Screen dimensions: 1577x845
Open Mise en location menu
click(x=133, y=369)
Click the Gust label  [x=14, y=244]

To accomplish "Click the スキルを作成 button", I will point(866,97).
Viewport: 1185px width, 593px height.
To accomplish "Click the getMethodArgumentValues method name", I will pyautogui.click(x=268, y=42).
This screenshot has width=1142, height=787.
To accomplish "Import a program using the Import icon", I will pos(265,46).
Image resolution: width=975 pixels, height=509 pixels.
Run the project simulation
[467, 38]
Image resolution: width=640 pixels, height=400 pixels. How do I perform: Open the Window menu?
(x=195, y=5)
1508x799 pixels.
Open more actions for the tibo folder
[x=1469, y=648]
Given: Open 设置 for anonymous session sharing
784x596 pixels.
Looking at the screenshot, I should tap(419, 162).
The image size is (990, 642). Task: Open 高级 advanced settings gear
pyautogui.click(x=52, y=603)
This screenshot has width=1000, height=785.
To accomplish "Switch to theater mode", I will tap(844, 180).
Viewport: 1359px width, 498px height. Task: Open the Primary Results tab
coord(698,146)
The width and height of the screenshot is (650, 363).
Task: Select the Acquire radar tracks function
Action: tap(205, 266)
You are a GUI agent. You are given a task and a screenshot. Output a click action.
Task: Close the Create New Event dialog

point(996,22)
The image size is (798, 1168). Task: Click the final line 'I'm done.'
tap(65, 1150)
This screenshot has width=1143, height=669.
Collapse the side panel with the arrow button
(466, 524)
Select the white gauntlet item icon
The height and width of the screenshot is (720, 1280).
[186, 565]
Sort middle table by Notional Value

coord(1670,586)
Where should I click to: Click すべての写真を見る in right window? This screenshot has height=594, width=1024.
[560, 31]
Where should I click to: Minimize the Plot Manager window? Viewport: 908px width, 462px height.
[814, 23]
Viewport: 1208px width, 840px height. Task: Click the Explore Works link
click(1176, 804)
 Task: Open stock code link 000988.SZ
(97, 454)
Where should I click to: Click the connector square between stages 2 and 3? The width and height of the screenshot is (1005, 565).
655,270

- [Exercise]: From the first line to the last, write out the data exactly.

- [Task answer]:
Screen dimensions: 1577x845
Open Mise en location menu
click(x=133, y=369)
Click the Gust label  [x=14, y=244]

To accomplish "Click the スキルを作成 button", I will point(866,97).
Viewport: 1185px width, 593px height.
To accomplish "Click the getMethodArgumentValues method name", I will pyautogui.click(x=268, y=42).
This screenshot has width=1142, height=787.
To accomplish "Import a program using the Import icon", I will pos(265,46).
Image resolution: width=975 pixels, height=509 pixels.
Run the project simulation
[467, 38]
Image resolution: width=640 pixels, height=400 pixels. How do I perform: Open the Window menu?
(x=195, y=5)
1508x799 pixels.
Open more actions for the tibo folder
[x=1469, y=648]
Given: Open 设置 for anonymous session sharing
784x596 pixels.
Looking at the screenshot, I should tap(419, 162).
The image size is (990, 642). Task: Open 高级 advanced settings gear
pyautogui.click(x=52, y=603)
This screenshot has width=1000, height=785.
To accomplish "Switch to theater mode", I will tap(844, 180).
Viewport: 1359px width, 498px height. Task: Open the Primary Results tab
coord(698,146)
The width and height of the screenshot is (650, 363).
Task: Select the Acquire radar tracks function
Action: tap(205, 266)
You are a GUI agent. You are given a task and a screenshot. Output a click action.
Task: Close the Create New Event dialog

point(996,22)
The image size is (798, 1168). Task: Click the final line 'I'm done.'
tap(65, 1150)
This screenshot has width=1143, height=669.
Collapse the side panel with the arrow button
(466, 524)
Select the white gauntlet item icon
The height and width of the screenshot is (720, 1280).
[186, 565]
Sort middle table by Notional Value

coord(1670,586)
Where should I click to: Click すべての写真を見る in right window? This screenshot has height=594, width=1024.
[560, 31]
Where should I click to: Minimize the Plot Manager window? Viewport: 908px width, 462px height.
[814, 23]
Viewport: 1208px width, 840px height. Task: Click the Explore Works link
click(1176, 804)
 Task: Open stock code link 000988.SZ
(97, 454)
Where should I click to: Click the connector square between stages 2 and 3? The width and height of the screenshot is (1005, 565).
655,270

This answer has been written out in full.